By Wesley J. Smith, J.D., Special Consultant to the CBC

Philip–let disturbed teens have access to suicide pills–Nitschke constantly reveals the death cult obsession that permeates the suicide/euthanasia movement. In the current episode, he warns his cult followers that helium as a death agent may no longer be undetectable upon autopsy. Note, how he makes a verb out of the word suicide. From the story:

The group’s director, Dr Philip Nitschke, says up to 30 Australians used helium gas to end their lives last year, knowing it would not be detected by an autopsy.” Many people try to avoid the stigma of a suicide and so they want to know that if they take this course it will not be detected, which is where much of the appeal, if you like for want of a better word, is.” But Dr Nitschke says the new test means this will no longer be possible. “A person who has been very ill, battling a serious disease like cancer, and then decides when they’ve had enough to take this final step, they don’t want to be known as ‘uncle or aunt so and so who suicided’.”

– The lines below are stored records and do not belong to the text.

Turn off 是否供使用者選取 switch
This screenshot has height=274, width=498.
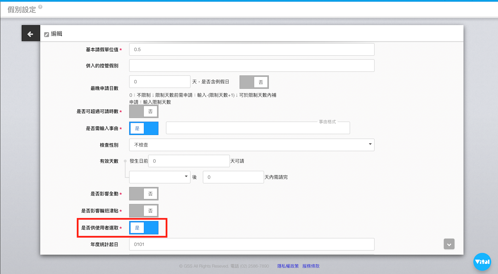click(x=144, y=228)
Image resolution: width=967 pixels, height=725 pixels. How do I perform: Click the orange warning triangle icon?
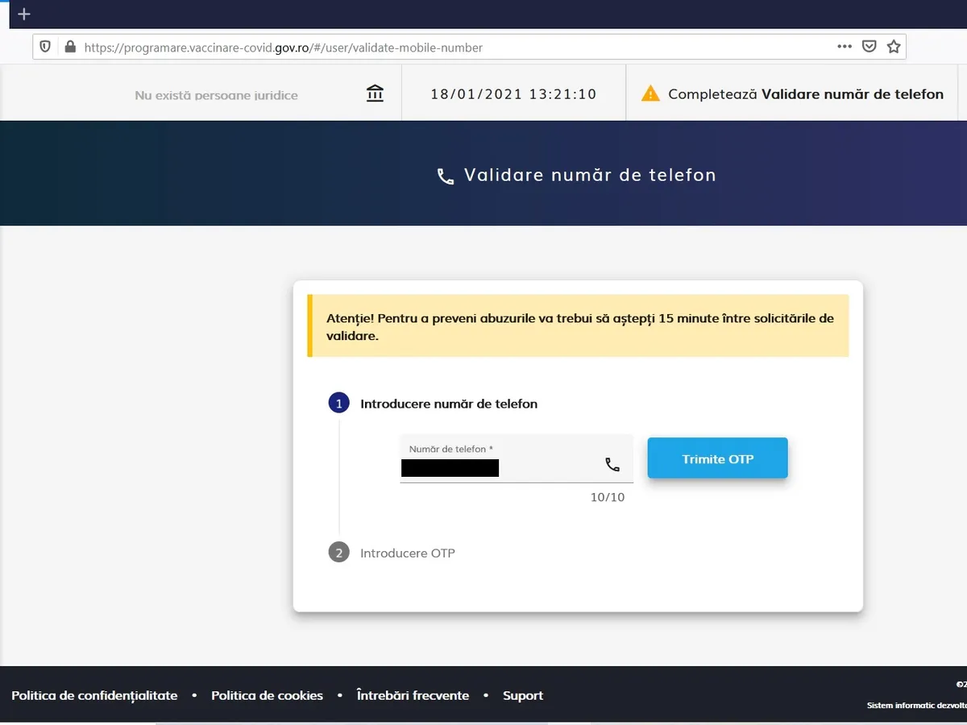(650, 94)
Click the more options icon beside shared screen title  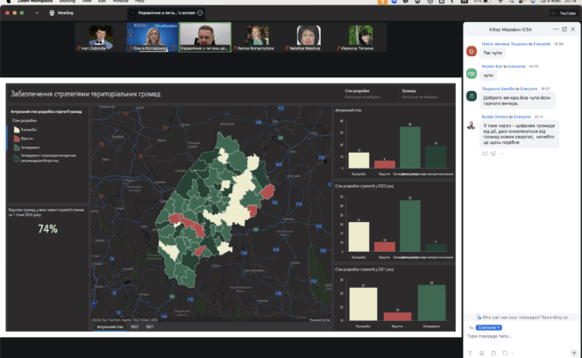tap(200, 14)
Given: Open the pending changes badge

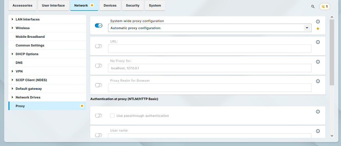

At least Nitschke calls suicide what it is. Most of the movement is not so candid, using focus group tested euphemisms such as “aid in dying,” “death with dignity,” “deliverance,” etc., to mask dark realities. That’s politics, I suppose. But I am appalled how this tactic seems to work in courts of law, such as it did recently when the Montana Supreme Court ruled that assisted suicide did not violate the state’s public policy, a ruling only justified by adopting the advocacy term “aid in dying” as if it were a bona fide medical procedure–not found in medical textbooks–and this without asking for extensive briefing on the issue. When the courts rely on euphemistic verbiage to under-gird their rulings, the rule of law is rendered unreliable and principle is undermined. Alas, such expediency acts as an energy bar for the euthanasia movement.